La situación política en México se encuentra en un punto crítico, donde se observa un avance constante hacia la erosión de las instituciones democráticas. Recentemente, la Suprema Corte de Justicia ha tomado decisiones que refuerzan la centralización del poder, lo que ha llevado a muchos a calificarla como la “Corte del Acordeón”. Este fenómeno, a menudo vinculado al obradorato, ha generado preocupaciones sobre la separación de poderes.
Un elemento clave en esta transformación es el manejo de las instituciones electorales. El Instituto Nacional Electoral (INE) y el Tribunal Electoral del Poder Judicial de la Federación han sido acusados de favorecer a Morena y sus aliados, lo que resultó en una mayoría parlamentaria que no refleja la voluntad de los votantes. Esta situación sembró las semillas para alteraciones constitucionales que amenazan el estado de derecho. Un ejemplo de tal violación es el registro de una fundación, cuya transparencia ha sido cuestionada, ampliando así el espectro de desconfianza hacia las decisiones administrativas.
Tras una fallida propuesta de reforma electoral que fue frustrada por el Partido Verde y el Partido del Trabajo, nuevos intentos están surgiendo desde el Senado. Esta vez, se cuenta con la influencia de Adán Augusto López Hernández, hermano del presidente, quien se perfila como un actor clave para la gestión política en esta fase.
Las discusiones recientes han estado centradas, en parte, en la revocación de mandato, aunque muchos consideran este tema secundario. Los conflictos dentro de la coalición apuntan a una serie de desafíos que se complejizan en la medida en que se crean expectativas de presión política, como se evidenció en el caso del gobernador de Oaxaca, Salomón Jara.
La intervención del gobierno federal en los ámbitos estatales y municipales es particularmente preocupante. Con la bandera del ahorro, se buscan imponer cambios en los Congresos locales y los cabildos que afectan a más de 2,000 municipios. Esta acción se interpreta como un ataque directo al federalismo y a la autonomía de las entidades federativas.
Los legisladores, muchos de ellos exgobernadores o expresidentes municipales, deben recordar que la Constitución establece claramente que México es una república representativa y federal, compuesta por estados libres y soberanos. La violación de esta premisa, junto con la invasión de la soberanía estatal y del municipio libre, plantea interrogantes sobre el futuro del marco constitucional.

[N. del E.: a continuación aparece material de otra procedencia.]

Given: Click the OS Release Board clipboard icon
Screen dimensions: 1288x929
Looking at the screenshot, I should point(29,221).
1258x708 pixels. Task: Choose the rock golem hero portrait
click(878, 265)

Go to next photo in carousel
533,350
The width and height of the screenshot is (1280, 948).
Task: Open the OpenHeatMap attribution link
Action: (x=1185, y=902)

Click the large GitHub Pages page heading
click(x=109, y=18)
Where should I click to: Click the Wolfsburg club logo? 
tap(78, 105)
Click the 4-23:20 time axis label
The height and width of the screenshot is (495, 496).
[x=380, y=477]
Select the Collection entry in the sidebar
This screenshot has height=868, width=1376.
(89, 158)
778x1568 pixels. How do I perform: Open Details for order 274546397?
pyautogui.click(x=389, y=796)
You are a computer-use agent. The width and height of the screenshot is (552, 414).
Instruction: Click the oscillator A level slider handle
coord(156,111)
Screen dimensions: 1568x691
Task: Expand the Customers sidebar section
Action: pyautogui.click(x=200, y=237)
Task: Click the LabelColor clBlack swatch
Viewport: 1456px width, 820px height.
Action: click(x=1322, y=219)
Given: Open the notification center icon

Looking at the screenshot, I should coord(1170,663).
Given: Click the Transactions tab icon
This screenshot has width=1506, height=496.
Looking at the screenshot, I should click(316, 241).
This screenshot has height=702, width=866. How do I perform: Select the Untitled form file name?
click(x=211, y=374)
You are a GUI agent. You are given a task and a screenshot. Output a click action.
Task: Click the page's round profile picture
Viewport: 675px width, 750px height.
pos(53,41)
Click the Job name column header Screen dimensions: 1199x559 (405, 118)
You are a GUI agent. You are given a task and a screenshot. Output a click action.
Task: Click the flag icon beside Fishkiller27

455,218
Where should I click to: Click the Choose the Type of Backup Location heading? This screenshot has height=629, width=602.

Aunque hay mayoría de Morena y aliados en 26 de las 32 legislaturas, la pregunta fundamental es si se deberá avanzar en aprobaciones que puedan menoscabar el federalismo. La tendencia hacia un proyecto autoritario parece seguir su curso, erosionando la división de poderes y la existencia de órganos autónomos. Incluso la oposición se siente cada vez más marginal, casi como un eco lejano.
La inclinación del gobierno hacia modelos connotados por su autoritarismo, tales como los de Venezuela, Rusia y Cuba, refleja una ambición por un estilo de liderazgo que ignora las bases democráticas. En este contexto, el futuro de México sigue siendo incierto, y la necesidad de mantener un equilibrio entre el poder y la democracia se vuelve más apremiante que nunca.